-- What to work on --
Find where "You are a computer-use agent. The height" occurs in the data below, and retype that line and every later line exactly.

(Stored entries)
# # # # # # #

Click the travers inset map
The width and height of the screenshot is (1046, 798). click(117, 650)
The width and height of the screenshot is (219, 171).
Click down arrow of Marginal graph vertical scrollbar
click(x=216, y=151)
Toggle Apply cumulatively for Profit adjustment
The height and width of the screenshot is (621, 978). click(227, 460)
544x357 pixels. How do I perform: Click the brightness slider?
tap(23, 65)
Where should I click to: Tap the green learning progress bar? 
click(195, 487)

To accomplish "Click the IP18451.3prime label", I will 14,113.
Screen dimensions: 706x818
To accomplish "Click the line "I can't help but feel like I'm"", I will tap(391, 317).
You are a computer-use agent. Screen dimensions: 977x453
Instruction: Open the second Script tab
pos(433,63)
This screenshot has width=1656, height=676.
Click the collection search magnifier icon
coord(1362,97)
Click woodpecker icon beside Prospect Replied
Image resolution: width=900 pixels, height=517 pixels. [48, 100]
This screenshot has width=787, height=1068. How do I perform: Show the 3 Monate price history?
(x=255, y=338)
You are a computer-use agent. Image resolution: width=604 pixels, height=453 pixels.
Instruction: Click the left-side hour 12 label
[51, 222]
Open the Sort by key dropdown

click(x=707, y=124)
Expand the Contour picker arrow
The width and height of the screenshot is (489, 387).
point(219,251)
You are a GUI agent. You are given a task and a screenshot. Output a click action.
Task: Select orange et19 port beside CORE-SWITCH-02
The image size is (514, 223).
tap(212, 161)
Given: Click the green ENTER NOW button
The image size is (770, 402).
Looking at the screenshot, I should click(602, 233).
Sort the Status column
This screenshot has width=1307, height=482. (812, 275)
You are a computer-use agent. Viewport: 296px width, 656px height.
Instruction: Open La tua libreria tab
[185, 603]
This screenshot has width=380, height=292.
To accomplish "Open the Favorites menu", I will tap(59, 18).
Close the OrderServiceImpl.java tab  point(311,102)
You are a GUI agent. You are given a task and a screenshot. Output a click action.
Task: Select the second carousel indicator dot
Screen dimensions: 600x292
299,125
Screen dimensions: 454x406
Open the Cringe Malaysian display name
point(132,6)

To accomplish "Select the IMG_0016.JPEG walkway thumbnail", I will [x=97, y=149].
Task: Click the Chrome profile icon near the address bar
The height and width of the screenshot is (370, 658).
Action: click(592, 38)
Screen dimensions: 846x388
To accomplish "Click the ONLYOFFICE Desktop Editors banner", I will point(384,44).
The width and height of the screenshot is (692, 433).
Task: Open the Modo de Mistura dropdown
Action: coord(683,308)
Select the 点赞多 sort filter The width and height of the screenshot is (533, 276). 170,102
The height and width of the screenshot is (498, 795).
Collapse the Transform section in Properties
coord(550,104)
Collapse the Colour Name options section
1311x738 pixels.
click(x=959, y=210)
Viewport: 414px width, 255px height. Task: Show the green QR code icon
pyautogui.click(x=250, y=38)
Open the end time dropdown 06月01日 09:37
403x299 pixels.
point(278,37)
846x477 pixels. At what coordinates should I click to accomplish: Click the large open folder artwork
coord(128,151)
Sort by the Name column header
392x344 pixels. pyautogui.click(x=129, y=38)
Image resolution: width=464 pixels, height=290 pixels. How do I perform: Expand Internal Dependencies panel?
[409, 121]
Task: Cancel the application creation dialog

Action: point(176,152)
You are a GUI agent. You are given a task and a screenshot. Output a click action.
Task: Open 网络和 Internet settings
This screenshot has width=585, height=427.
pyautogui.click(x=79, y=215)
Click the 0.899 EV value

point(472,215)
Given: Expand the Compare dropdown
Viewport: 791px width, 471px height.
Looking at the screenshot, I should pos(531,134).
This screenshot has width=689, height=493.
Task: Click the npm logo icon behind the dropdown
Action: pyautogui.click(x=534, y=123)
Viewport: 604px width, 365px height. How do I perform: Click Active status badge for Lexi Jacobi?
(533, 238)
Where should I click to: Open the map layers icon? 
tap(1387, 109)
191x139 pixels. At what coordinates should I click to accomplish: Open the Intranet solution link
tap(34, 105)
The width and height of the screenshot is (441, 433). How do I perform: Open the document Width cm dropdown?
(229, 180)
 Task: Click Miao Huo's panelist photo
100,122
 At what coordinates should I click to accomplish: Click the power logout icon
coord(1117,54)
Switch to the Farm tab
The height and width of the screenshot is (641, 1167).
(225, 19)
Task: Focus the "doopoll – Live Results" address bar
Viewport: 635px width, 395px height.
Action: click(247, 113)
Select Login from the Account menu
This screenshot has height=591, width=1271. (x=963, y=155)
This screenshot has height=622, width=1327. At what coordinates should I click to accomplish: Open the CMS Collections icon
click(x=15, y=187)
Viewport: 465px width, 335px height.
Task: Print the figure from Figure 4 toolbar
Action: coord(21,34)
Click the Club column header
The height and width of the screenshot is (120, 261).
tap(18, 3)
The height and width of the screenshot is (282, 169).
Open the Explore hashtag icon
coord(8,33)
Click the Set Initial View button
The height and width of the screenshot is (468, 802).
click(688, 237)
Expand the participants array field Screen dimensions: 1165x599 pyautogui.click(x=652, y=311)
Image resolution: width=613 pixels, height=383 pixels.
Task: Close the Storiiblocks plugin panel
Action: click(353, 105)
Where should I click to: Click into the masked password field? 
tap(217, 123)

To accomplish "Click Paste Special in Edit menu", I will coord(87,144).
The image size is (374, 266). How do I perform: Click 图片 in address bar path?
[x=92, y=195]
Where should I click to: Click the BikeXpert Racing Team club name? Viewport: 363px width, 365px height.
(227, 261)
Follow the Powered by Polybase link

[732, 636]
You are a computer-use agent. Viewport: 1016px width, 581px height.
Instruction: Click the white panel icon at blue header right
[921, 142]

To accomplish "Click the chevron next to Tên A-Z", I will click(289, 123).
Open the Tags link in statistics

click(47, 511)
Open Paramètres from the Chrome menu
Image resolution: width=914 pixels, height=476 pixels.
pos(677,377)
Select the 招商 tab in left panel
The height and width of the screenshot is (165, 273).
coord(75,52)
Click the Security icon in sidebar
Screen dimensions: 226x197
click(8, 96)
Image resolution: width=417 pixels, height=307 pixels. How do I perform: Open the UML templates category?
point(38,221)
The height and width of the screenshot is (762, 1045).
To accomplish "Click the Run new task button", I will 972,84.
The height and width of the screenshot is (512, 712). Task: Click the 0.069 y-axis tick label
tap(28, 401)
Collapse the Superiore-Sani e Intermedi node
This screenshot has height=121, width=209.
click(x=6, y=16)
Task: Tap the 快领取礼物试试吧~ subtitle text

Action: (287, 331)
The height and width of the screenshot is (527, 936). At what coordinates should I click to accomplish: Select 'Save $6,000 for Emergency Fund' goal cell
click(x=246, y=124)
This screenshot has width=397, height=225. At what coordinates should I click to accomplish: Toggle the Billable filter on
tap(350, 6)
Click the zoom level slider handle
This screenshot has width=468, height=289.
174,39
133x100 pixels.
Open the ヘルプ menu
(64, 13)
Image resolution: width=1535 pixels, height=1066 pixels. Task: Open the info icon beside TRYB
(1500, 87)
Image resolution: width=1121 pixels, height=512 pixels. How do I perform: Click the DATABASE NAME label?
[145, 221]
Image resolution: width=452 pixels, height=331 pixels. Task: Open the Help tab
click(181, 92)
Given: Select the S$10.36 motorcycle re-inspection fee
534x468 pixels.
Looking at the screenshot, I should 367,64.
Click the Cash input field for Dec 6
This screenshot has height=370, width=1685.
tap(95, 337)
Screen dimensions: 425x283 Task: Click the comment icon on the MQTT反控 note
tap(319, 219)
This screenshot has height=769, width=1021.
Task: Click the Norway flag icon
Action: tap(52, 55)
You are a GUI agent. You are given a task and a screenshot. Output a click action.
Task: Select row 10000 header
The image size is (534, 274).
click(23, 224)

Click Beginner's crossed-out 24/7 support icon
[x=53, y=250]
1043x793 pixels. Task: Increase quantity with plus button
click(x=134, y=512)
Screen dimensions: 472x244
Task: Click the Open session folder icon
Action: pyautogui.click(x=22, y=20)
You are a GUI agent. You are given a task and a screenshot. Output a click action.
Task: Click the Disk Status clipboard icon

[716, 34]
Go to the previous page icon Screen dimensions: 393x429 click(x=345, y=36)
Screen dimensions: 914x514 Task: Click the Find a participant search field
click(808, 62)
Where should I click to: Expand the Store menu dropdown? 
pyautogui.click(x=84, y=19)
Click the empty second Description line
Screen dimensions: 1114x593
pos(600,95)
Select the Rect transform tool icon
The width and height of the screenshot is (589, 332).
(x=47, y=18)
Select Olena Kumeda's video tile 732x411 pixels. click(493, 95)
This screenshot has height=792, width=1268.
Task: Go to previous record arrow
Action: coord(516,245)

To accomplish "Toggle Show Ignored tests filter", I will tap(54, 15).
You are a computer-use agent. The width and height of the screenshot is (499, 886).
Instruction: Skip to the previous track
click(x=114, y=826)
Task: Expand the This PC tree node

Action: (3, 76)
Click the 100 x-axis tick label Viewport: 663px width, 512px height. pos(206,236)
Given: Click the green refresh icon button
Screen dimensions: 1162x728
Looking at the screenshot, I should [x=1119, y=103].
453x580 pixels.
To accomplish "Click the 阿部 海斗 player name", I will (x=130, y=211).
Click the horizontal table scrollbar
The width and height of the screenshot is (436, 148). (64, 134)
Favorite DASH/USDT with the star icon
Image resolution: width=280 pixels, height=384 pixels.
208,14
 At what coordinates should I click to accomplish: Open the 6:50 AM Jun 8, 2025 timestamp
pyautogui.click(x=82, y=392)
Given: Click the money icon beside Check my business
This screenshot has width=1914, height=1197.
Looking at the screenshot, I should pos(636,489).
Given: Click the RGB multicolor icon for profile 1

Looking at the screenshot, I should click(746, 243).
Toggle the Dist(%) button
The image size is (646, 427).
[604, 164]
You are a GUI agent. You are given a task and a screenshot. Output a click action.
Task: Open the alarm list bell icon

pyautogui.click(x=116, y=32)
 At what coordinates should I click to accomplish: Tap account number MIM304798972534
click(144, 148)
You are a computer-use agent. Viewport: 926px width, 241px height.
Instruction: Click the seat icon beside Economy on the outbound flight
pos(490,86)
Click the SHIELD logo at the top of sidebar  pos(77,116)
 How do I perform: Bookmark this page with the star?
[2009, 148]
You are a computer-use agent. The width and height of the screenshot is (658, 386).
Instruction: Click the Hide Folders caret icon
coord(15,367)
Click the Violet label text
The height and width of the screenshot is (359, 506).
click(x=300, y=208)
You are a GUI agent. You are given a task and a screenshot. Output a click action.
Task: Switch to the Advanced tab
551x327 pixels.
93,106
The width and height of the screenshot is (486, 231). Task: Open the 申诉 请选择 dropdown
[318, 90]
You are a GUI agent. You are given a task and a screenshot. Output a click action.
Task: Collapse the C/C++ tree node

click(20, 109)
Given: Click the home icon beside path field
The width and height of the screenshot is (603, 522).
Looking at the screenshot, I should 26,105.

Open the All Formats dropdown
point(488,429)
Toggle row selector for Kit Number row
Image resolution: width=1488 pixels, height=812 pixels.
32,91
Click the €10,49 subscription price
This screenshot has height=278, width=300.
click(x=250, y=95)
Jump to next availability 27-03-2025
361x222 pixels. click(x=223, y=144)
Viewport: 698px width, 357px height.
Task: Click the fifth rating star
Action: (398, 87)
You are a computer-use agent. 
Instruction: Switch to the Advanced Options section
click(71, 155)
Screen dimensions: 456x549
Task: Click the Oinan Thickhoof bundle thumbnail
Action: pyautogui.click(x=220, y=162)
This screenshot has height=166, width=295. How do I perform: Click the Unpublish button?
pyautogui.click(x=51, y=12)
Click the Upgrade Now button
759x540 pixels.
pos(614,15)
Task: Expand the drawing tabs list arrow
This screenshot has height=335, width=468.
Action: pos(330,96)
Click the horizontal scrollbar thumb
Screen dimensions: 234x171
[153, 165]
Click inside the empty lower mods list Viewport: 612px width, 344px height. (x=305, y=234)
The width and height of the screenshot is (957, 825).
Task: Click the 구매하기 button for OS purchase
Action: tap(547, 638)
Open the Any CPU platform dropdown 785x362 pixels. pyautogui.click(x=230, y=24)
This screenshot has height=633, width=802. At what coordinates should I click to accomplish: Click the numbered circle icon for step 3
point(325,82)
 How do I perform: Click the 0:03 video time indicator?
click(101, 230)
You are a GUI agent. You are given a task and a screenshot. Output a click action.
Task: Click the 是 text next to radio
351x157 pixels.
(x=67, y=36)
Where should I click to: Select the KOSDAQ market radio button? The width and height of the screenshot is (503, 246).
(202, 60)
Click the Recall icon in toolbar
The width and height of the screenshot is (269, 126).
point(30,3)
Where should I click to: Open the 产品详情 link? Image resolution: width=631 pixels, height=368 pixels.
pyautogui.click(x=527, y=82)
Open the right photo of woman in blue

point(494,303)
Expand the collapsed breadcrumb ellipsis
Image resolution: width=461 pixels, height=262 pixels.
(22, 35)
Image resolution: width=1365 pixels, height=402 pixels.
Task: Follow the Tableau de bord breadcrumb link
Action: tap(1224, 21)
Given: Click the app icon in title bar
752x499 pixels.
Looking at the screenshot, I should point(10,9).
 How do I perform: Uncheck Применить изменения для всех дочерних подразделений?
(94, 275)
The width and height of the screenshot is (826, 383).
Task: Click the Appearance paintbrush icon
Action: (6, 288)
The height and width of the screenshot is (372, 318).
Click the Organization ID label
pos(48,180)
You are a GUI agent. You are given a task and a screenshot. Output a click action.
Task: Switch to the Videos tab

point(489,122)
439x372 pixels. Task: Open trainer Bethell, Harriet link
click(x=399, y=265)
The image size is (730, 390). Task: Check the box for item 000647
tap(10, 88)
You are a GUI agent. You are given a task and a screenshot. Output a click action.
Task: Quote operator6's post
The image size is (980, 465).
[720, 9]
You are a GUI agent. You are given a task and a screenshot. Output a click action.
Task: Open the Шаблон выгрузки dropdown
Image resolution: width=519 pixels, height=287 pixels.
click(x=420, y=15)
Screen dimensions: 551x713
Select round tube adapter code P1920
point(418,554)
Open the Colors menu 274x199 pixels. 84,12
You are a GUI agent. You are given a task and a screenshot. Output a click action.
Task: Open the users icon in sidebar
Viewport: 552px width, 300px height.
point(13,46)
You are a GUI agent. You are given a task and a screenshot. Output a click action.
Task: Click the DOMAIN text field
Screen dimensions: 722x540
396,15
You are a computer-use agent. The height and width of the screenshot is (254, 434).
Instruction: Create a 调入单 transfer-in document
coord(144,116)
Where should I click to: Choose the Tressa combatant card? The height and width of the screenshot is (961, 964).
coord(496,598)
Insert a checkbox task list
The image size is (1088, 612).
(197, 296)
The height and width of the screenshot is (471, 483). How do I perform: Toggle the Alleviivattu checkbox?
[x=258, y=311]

# # # # # # #

-- Response to the task --
You are a computer-use agent. The height and width of the screenshot is (254, 434).
Instruction: Create a 调入单 transfer-in document
coord(144,116)
Where should I click to: Choose the Tressa combatant card? The height and width of the screenshot is (961, 964).
coord(496,598)
Insert a checkbox task list
The image size is (1088, 612).
(197, 296)
The height and width of the screenshot is (471, 483). How do I perform: Toggle the Alleviivattu checkbox?
[x=258, y=311]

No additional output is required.